Earlier, as soon as he arrived at his office, the prefect started the machinery moving which, in a few hours, would have circulated to all French frontier checkpoints the name and description of Alan Lennox. 'It's odd,' he said to Boisseau, 'I once met a man with this name when I was in Marseilles. Get someone to phone the right man at our embassy in London and try to check him out-with particular reference to his present whereabouts. Alan Lennox-he was an international security expert…'
The headquarters of the BND, the German Federal Intelligence Service is located at Pullach in Bavaria, a small town on the banks of the river Isar six miles south of Munich. On the morning when Grelle received the list of witnesses from Hugon, Peter Lanz called in at his office in the two-storey building which houses senior staff at the unearthly hour of 5 am. Rising so early did not bother Lanz who could easily get by on four hours' sleep a night. As he collected papers from his desk and put them inside a briefcase, his secretary, Frau Schenker, a pretty girl of twenty-seven and the wife of an army officer, came into the room.
`The car has arrived, Herr Lanz. They say the airfield is fogged in…
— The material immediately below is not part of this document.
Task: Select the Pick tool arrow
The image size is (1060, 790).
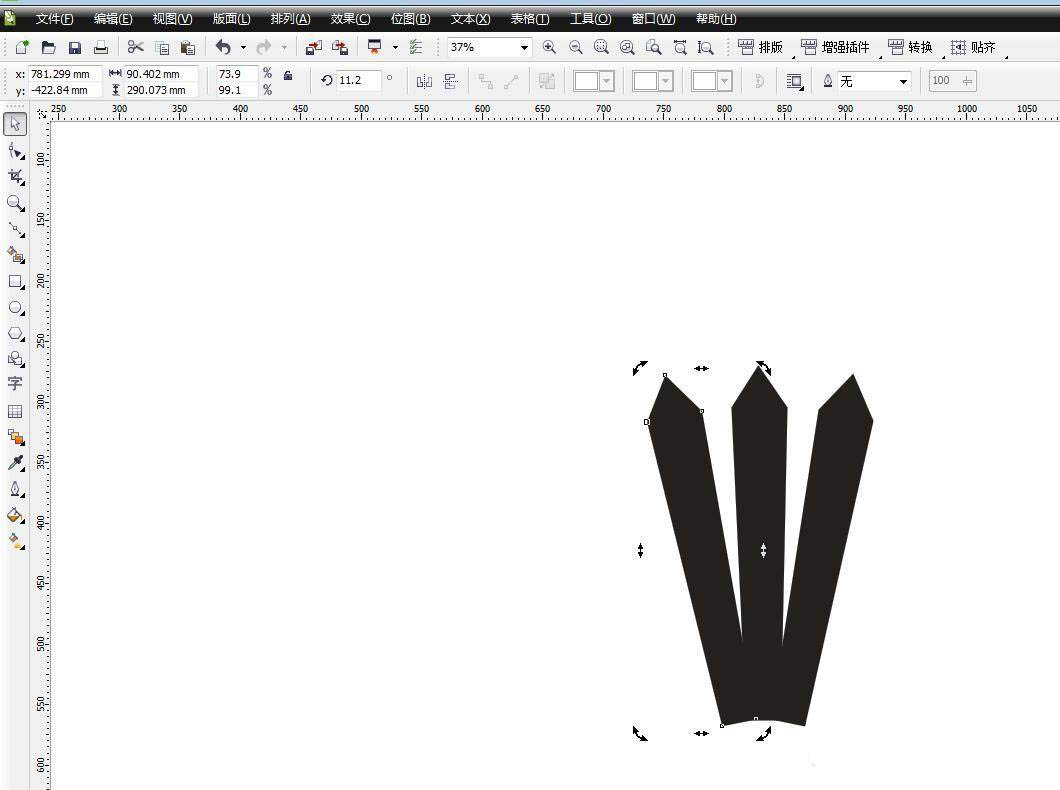Action: tap(15, 124)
`They have a flare path, for God's sake!' Lanz grinned to take the edge off his outburst. 'I haven't had coffee yet, so you must excuse me. You can phone me in Bonn up to nine o'clock -if you must!'
`I shall forget you have gone to Bonn,' Frau Schenker replied. She was half in love with her boss, but sensible enough to know that this was really because she spent all day with him and he was so considerate. At least it helped to dispel the feeling of isolation working at Pullach engendered; none of the people who worked at the BND were able to let their friends know their real job.
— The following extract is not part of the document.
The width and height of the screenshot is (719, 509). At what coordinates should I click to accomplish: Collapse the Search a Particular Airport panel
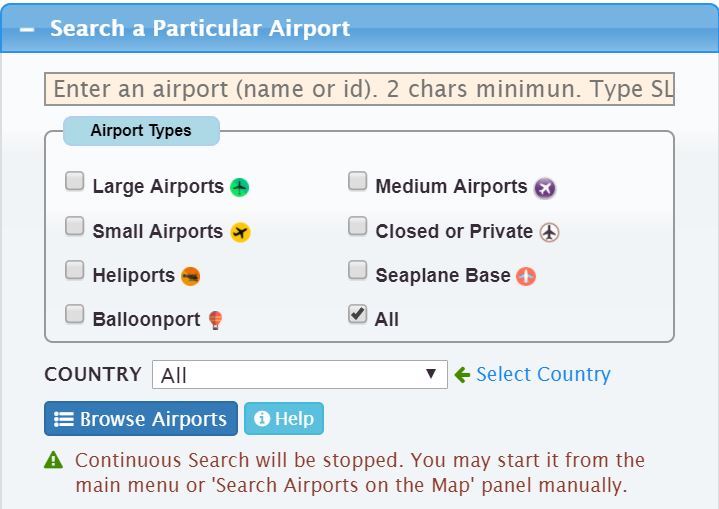coord(27,29)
As Lanz went down to the car, she checked her watch. He would be airborne within thirty minutes.
As Lanz had foreseen, they had to light the flare path before his executive aircraft could take off, then it was climbing steeply through grey murk which was always disturbing: you couldn't rid yourself of the feeling that a large airliner might be heading direct for you. To suppress the fear, Lanz pulled out the table-flap and read the transcript of Col Lasalle's latest broadcast over Europe Number One. The Frenchman had excelled himself.
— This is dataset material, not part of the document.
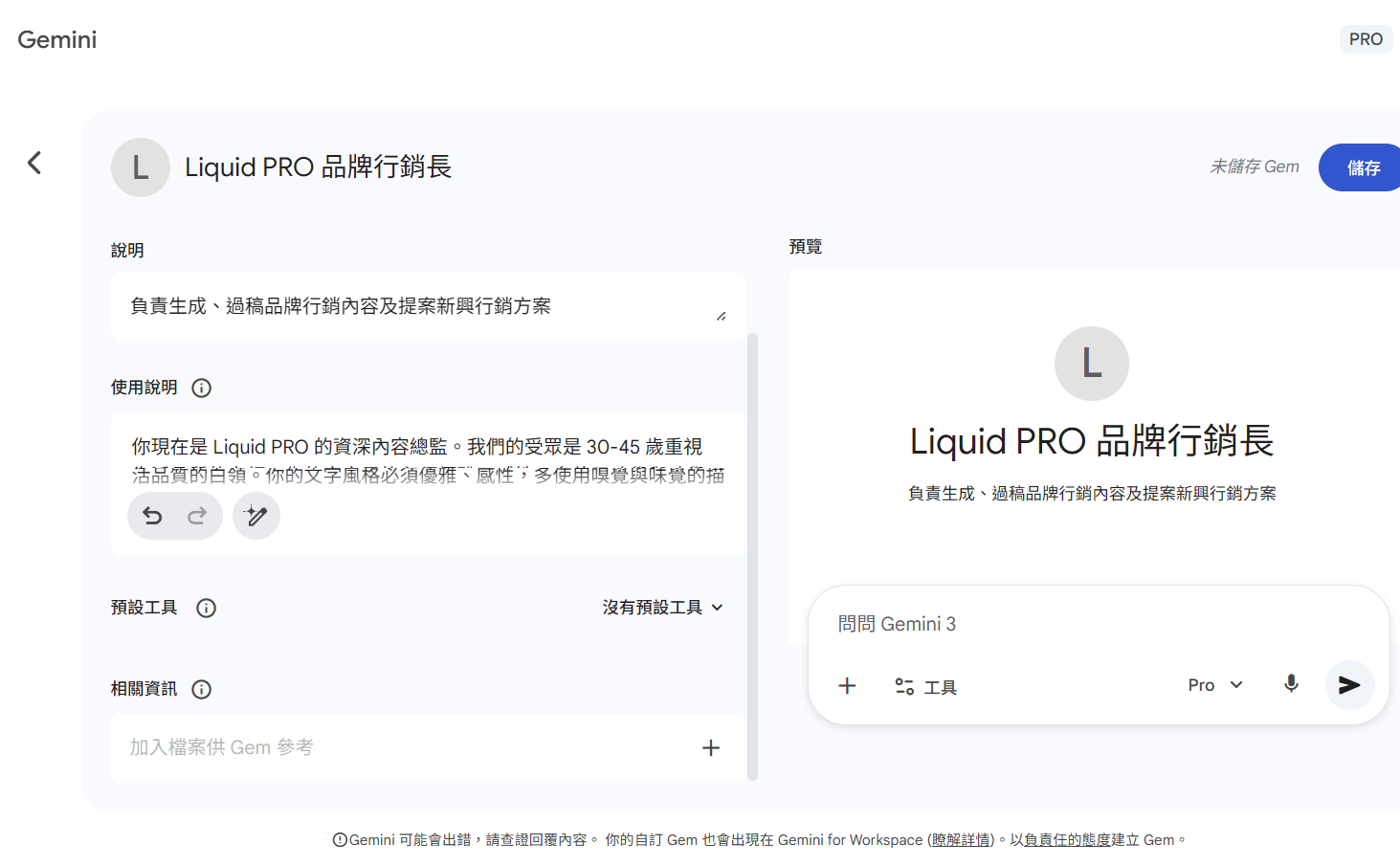Click the microphone voice input icon
1400x866 pixels.
(x=1291, y=684)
`The Hawk in Paris is getting ready to take flight… Soon he will alight in the city of the new Tsar whose shadow falls over the ancient and famous cities of Athens, Rome and Lisbon… Is Paris to be the next city to fall under the darkness of this barbaric shadow?'
Which was as good as saying that Paris might soon fall to a Communist coup d'etat. Ridiculous. Lanz scribbled the word in the margin. Chancellor Franz Hauser, whom he was flying to see at the Palais Schaumburg, would be furious at this latest outburst. Every Tuesday morning Lanz flew to Bonn to brief Hauser on the latest international developments as seen by the BND. It was really the job of the BND president to attend this meeting, but the president was now no more than a figurehead. 'That empty old beer barrel,' as Hauser rudely called him, only to correct the description even more rudely. 'I'm wrong, of course. He's always full of beer-that's the trouble.. .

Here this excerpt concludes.